Cecily followed silently into the room.
"Cecily," she said faintly, "Cromwell was here to-night. He asked me to marry him. I told him to come to-morrow night for his answer."
She paused and looked imploringly at Cecily. Cecily did not speak. She stood tall and unrelenting by the table. The rigidity of her face and figure smote Lucy Ellen like a blow. She threw out her bleached little hands and spoke with a sudden passion utterly foreign to her.
"Cecily, I want to marry him. I—I—love him. I always have. I never thought of this when I promised. Oh, Cecily, you'll let me off my promise, won't you?"
"No," said Cecily. It was all she said. Lucy Ellen's hands fell to her sides, and the light went out of her face.
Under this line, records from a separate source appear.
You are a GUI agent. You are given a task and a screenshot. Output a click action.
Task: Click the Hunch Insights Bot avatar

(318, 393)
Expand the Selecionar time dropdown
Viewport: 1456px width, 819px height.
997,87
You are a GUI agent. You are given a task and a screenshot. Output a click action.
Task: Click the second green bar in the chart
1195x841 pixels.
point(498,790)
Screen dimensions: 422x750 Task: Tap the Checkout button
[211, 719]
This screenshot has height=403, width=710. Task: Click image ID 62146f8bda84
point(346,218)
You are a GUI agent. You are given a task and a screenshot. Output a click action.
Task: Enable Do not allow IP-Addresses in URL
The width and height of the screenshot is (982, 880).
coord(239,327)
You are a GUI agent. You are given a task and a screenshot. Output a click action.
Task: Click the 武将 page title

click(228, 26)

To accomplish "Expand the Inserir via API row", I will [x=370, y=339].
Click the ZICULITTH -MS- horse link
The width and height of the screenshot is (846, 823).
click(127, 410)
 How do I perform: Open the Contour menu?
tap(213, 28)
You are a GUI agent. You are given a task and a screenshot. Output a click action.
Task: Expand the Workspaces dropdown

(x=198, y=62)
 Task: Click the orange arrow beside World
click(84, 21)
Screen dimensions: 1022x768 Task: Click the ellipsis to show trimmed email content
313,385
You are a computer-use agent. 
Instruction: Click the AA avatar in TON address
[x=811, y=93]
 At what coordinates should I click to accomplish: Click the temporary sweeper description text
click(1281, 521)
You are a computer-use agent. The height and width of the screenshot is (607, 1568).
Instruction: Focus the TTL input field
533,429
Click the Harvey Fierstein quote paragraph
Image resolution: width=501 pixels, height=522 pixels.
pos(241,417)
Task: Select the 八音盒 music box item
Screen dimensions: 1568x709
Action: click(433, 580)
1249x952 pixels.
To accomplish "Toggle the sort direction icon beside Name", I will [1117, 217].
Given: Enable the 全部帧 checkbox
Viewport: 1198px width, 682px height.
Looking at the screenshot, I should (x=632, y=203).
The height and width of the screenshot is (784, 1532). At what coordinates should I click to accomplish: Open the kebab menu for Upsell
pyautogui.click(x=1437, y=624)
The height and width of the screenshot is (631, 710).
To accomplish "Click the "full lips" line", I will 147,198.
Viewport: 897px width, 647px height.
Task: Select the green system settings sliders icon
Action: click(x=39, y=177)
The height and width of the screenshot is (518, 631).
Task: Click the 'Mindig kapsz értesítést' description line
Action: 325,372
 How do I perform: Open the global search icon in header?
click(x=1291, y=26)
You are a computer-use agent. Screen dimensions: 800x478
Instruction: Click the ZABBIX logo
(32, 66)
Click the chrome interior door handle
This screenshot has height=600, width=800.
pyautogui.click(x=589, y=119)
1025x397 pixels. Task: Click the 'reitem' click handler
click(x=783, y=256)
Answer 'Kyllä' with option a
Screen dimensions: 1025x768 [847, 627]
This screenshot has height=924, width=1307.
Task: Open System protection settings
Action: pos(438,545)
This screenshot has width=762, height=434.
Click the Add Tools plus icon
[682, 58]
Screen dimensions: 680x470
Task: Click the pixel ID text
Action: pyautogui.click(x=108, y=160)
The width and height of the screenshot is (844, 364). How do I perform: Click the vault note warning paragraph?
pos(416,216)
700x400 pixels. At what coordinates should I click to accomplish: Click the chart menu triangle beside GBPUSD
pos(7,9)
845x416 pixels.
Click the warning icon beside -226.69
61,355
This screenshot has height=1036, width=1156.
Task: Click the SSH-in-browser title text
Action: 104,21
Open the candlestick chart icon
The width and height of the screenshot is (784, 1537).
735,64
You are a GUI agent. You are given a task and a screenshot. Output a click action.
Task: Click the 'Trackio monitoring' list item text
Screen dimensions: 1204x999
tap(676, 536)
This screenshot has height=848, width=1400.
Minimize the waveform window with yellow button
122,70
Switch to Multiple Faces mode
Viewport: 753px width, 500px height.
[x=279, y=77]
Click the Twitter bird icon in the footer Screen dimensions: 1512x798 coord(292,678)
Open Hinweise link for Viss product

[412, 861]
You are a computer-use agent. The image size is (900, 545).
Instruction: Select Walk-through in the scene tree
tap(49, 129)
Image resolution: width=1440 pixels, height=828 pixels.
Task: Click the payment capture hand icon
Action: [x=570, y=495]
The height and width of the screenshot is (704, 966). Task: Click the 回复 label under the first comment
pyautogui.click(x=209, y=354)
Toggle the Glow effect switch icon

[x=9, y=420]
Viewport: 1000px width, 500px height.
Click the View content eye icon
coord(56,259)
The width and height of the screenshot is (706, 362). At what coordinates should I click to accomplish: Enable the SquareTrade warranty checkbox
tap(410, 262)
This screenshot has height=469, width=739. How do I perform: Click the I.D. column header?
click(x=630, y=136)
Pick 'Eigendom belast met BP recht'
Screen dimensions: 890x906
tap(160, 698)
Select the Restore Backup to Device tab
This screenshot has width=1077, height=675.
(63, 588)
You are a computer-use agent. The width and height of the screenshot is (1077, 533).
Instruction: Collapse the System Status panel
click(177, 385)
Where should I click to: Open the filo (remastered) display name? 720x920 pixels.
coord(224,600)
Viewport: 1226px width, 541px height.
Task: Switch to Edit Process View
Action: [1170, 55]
"You won't?" she said hopelessly.
Cecily went out. At the door she turned.
"When John Edwards asked me to marry him six years ago, I said no for your sake. To my mind a promise is a promise. But you were always weak and romantic, Lucy Ellen."
Lucy Ellen made no response. She stood limply on the hearth-rug like a faded blossom bitten by frost.
After Cromwell Biron had gone away the next evening, with all his brisk jauntiness shorn from him for the time, Lucy Ellen went up to Cecily's room. She stood for a moment in the narrow doorway, with the lamplight striking upward with a gruesome effect on her wan face.